JavaScript: String Code Unit
JavaScript does not have a character datatype. String is used as a sequence of characters. However, JavaScript string is technically a sequence of 16-bit units, not character. This page explains the detail for working with string as sequece of characters.
What is Code Unit?
JavaScript string is sequence of 16-bits values (called “code unit”) that represent characters from UTF-16 encoding.
Each “element” in a string is technically not a “character”, but a “code unit”.
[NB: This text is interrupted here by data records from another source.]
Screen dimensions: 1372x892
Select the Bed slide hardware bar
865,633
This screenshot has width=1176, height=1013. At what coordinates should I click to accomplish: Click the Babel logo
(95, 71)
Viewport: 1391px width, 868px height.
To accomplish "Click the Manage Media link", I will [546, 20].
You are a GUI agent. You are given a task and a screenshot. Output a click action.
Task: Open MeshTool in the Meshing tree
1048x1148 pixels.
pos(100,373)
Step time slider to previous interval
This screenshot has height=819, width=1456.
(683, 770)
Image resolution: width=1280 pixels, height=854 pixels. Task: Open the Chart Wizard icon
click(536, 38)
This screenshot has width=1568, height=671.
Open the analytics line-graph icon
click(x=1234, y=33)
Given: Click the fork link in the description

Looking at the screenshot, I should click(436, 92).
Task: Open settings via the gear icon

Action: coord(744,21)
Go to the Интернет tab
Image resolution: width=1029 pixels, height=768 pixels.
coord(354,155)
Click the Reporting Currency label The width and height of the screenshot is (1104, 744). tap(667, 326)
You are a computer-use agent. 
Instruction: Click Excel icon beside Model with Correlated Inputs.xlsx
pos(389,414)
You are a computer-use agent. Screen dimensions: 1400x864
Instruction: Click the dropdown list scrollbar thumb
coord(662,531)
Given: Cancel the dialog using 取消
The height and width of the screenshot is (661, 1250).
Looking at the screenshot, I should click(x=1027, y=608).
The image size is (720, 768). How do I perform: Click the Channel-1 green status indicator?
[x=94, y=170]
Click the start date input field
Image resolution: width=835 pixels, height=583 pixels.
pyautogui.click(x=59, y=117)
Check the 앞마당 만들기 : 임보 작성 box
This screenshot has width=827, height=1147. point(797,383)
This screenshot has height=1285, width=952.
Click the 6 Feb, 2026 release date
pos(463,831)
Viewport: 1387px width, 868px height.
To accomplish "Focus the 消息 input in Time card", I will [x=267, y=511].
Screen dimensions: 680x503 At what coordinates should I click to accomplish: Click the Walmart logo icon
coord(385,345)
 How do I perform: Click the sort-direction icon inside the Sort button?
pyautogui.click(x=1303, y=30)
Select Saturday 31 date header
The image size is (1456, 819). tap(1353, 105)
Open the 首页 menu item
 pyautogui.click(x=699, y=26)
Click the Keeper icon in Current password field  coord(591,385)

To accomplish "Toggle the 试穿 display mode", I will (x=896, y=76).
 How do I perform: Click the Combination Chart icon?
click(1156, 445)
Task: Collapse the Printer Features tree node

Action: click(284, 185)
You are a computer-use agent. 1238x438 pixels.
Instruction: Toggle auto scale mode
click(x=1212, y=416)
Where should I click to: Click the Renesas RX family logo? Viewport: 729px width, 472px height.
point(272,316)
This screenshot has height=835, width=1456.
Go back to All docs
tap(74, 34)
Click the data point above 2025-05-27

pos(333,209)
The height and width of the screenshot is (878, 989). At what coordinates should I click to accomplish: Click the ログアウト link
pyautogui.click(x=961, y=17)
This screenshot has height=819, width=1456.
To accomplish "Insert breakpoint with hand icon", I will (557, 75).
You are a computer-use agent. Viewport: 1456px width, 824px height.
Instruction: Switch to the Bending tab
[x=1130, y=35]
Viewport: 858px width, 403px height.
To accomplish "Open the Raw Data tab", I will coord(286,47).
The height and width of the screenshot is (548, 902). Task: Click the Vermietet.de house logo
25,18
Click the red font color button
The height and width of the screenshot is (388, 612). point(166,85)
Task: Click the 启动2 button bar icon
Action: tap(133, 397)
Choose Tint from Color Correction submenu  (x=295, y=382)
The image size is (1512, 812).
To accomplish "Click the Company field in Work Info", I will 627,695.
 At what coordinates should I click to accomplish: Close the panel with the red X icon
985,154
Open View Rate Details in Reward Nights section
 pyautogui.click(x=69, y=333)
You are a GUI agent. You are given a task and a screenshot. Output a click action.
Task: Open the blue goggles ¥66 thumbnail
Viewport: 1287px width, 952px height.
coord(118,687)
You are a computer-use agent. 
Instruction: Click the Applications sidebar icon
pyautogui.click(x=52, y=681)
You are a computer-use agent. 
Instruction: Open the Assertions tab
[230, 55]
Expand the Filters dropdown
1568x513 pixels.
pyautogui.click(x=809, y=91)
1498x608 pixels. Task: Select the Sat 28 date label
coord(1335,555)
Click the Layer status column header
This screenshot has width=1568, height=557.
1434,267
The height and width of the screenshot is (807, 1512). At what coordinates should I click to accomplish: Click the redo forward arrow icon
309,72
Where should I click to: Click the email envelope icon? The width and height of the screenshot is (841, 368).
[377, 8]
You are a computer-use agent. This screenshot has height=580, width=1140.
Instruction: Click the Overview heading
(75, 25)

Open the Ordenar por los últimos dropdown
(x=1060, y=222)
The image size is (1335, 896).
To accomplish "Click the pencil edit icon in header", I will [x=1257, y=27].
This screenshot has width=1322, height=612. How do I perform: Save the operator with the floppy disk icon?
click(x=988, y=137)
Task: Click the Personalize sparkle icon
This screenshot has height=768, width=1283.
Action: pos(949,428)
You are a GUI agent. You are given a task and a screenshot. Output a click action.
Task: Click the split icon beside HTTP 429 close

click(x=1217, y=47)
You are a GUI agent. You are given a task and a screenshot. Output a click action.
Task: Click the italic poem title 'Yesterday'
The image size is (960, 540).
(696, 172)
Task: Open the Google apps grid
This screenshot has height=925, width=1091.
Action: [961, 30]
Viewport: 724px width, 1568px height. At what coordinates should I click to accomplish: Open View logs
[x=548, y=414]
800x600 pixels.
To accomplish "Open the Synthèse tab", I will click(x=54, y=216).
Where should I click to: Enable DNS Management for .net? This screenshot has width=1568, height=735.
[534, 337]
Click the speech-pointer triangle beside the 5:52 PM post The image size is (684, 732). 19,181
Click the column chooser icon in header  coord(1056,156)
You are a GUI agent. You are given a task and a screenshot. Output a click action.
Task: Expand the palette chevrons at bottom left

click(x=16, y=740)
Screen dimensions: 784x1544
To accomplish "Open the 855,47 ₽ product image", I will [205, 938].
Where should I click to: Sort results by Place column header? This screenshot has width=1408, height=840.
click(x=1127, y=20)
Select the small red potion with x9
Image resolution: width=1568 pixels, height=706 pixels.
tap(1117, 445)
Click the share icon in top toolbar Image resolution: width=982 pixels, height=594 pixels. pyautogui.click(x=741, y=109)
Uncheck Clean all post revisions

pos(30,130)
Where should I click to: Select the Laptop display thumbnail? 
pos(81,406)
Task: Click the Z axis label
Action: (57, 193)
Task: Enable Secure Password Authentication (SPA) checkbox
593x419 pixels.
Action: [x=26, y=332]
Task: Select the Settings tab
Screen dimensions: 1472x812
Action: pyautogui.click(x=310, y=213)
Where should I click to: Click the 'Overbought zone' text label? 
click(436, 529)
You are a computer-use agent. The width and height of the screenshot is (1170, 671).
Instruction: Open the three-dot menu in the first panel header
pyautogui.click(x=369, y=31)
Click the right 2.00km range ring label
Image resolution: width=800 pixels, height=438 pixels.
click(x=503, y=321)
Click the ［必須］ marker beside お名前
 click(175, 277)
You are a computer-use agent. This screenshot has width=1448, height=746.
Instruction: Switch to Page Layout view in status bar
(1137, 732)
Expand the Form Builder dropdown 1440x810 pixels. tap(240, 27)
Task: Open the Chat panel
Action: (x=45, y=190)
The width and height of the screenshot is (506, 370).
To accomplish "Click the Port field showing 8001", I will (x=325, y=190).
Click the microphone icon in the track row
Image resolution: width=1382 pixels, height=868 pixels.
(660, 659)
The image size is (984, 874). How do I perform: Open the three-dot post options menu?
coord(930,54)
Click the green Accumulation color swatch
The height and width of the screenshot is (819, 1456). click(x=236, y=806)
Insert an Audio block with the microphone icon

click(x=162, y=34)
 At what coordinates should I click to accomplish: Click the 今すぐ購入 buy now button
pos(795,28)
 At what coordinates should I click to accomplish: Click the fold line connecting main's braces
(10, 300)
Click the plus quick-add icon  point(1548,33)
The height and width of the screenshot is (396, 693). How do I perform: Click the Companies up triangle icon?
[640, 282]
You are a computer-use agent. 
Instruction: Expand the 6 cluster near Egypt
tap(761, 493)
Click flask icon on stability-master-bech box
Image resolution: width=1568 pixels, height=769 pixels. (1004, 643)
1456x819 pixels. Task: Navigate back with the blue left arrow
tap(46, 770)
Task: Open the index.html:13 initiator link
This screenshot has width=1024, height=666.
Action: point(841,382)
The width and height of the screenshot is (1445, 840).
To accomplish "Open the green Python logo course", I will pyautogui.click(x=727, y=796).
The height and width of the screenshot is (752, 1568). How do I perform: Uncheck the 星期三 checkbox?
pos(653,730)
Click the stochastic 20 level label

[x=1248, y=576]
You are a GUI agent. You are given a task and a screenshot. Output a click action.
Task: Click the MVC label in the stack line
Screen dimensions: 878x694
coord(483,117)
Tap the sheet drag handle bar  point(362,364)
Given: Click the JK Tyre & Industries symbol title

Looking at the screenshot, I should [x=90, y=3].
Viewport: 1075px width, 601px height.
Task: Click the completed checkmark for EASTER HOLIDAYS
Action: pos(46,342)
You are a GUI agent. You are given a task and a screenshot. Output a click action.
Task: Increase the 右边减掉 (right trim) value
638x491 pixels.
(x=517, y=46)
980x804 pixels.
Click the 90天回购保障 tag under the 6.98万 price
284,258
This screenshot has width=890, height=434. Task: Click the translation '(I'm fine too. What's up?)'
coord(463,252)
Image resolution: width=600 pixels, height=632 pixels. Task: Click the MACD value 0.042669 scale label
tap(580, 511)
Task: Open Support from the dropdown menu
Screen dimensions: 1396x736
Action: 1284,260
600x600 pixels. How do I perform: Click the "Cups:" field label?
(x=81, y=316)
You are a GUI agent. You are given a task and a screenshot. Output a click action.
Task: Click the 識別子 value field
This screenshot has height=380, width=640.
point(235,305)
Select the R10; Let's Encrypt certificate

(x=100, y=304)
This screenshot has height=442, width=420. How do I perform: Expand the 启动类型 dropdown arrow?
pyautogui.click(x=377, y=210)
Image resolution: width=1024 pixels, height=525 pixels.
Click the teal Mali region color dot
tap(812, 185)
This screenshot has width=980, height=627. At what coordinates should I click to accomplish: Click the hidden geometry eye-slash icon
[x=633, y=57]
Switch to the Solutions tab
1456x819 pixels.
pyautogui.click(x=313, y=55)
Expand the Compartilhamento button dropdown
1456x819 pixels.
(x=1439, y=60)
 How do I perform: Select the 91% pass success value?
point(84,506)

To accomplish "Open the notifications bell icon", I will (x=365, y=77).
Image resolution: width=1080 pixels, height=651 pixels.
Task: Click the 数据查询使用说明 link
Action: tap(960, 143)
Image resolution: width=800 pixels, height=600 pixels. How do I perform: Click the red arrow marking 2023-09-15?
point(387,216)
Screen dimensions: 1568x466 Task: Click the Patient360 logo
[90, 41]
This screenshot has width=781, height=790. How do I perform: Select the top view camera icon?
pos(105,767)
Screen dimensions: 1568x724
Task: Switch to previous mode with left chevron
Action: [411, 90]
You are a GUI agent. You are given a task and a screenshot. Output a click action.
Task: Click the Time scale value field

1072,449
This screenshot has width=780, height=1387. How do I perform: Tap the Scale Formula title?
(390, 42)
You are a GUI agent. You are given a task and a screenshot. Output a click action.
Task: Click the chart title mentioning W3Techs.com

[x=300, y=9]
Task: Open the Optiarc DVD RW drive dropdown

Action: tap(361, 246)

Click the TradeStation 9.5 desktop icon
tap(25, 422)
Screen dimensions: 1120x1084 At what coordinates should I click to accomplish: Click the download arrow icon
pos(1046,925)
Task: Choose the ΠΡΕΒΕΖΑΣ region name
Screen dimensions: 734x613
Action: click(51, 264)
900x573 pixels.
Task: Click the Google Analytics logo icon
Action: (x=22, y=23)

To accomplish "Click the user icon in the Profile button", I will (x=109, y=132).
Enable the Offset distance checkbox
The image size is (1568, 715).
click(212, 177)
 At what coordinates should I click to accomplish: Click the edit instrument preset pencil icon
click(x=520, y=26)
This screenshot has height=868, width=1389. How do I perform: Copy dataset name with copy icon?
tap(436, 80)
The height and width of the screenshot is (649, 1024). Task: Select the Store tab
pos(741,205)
If the string contains ASCII characters only, then, each “code unit” is a character.
If the string contains a character whose codepoint is ≥ 2^16 (example 😂) , that character is 2 code units, thus occupies more than 1 index. Result of string functions may be unexpected.
Here is a example showing the difference of character and code unit:
console.log("😂".length === 2); // true // 😂 // name: FACE WITH TEARS OF JOY // codepoint in decimal: 128514
Code Unit Explained
Here is a more detailed explanation.
- JavaScript string and character are based on Unicode standard, version 5.1 or later.
- Each Unicode character has an integer ID, called “codepoint”.
- Unicode specifies several encoding standards, most popular ones are UTF-8, UTF-16.
- Encoding means, a standard that translate a character into sequence of bits.
- UTF-16 encoding converts each character into 16 or 32 bits, depending on the character. (each 16 bits is considered a unit, called “code unit”.)
- For characters whose codepoint is less than 2^16, the encoding of that char in UTF-16 is 16 bits. Otherwise, it's 32 bits.
- JavaScript defines “element” of string as sequence of 16 bits values of the characters encoded in UTF-16. That is, first encode the character in the string to bits by UTF-16, you get a sequence of bits. Then, group every 16 bits as a “code unit”. Then, index 0 is first 16 bits unit, index 1 is second 16 bits unit, etc. This means, when a string contain character whose codepoint is ≥ 2^16, the result of any string method, may be unexpected, because the index does not correspond to character.
What is Codepoint?
Each Unicode character has a ID. It is a integer, starting at 0. This number is called the character's codepoint.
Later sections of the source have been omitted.